ChatGPT produziert noch teilweise generische Resultate, ohne große Variationen. Und ich glaube, dass eine Plagiatssoftware wie Turnitin das annäherungsweise erkennen könnte. Meine Reaktion auf diese Herausforderung wäre allerdings: Wir dürfen als Lehrende, zumindest in meinem Fachgebiet, eben nicht mehr nur standardisiertes, repetitives Wissen abfragen, stattdessen den Studierenden komplexere Aufgaben stellen. Und sie darin ausbilden, wofür Universitäten stehen: nämlich für Strukturwissen.

Könnte die mündliche Prüfung wieder an Wert gewinnen?
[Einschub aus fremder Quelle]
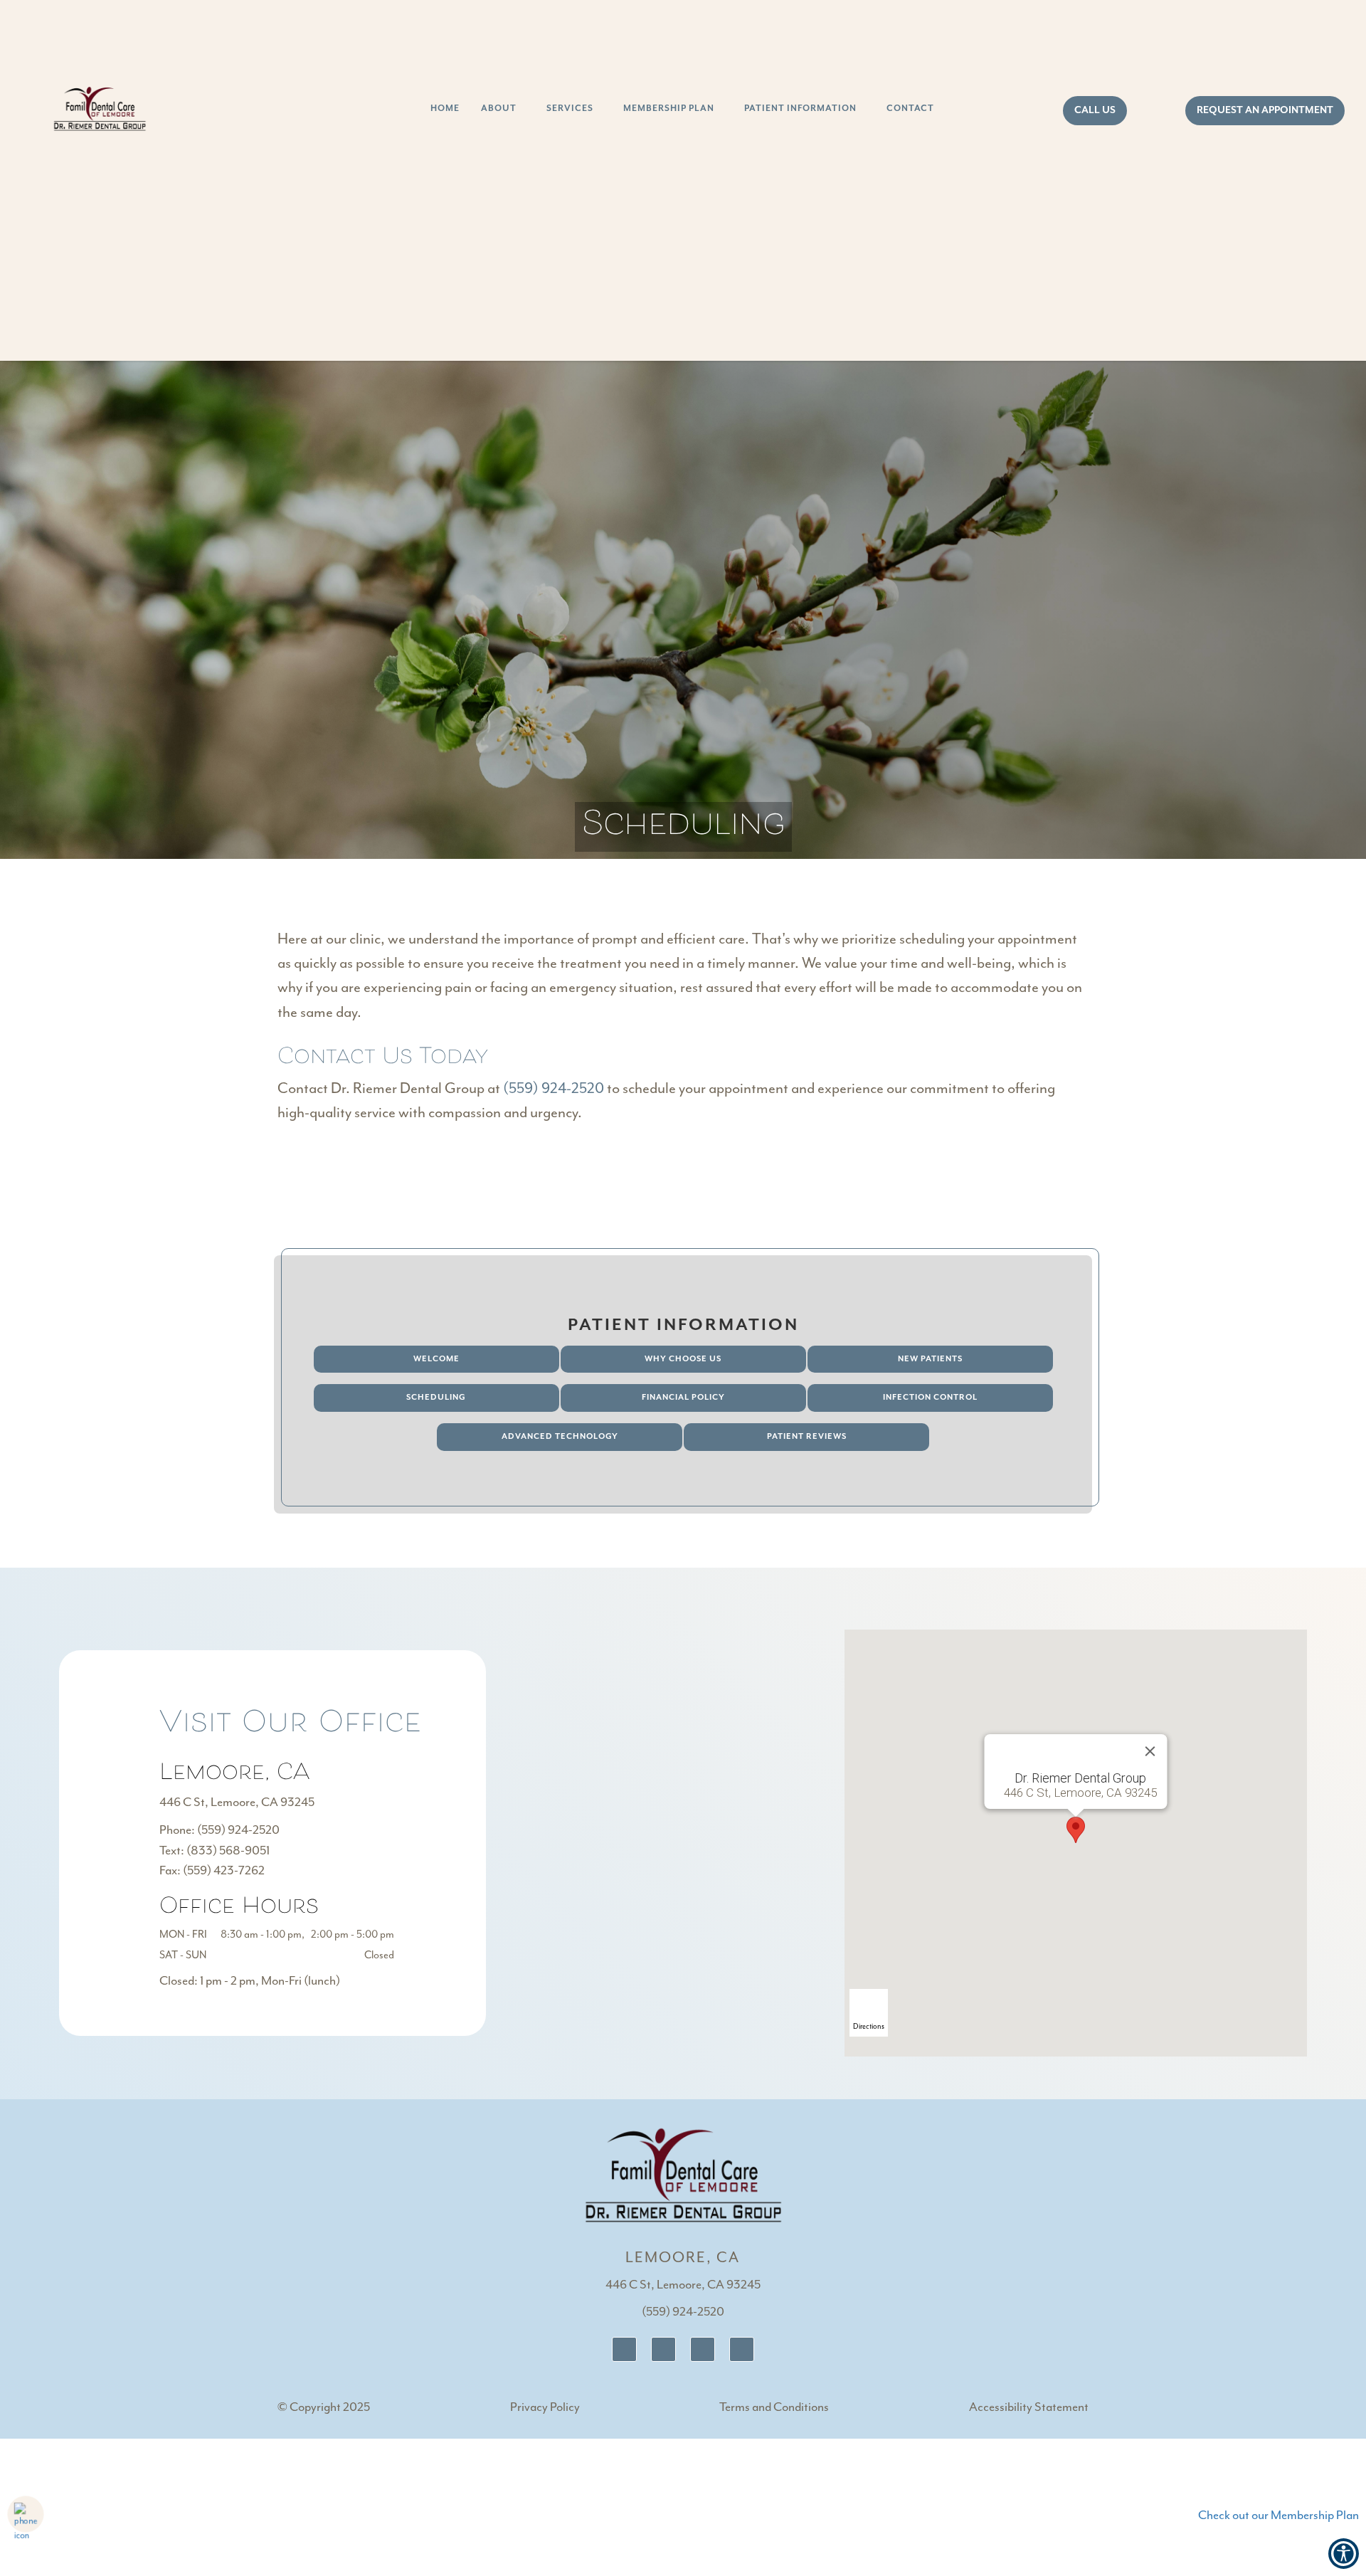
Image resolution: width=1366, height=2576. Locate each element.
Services (569, 108)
Das wäre eine denkbare Reaktion, aber im Massenstudium von den Ressourcen her gesehen wiederum schwer vorstellbar. Zudem könnte man fragen: Warum sollte man im Mündlichen etwas abfragen, was auch der Algorithmus könnte? Wir werden uns das in meinem Fachbereich genau anschauen, diskutieren und überlegen, wie wir damit umgehen. In Abschlussarbeiten sollte noch viel mehr kritische Analyse erfragt werden. Kritisch auf einen Artikel in einer wissenschaftlichen Zeitschrift zu schauen, ist nicht der komparative Vorteil des Algorithmus.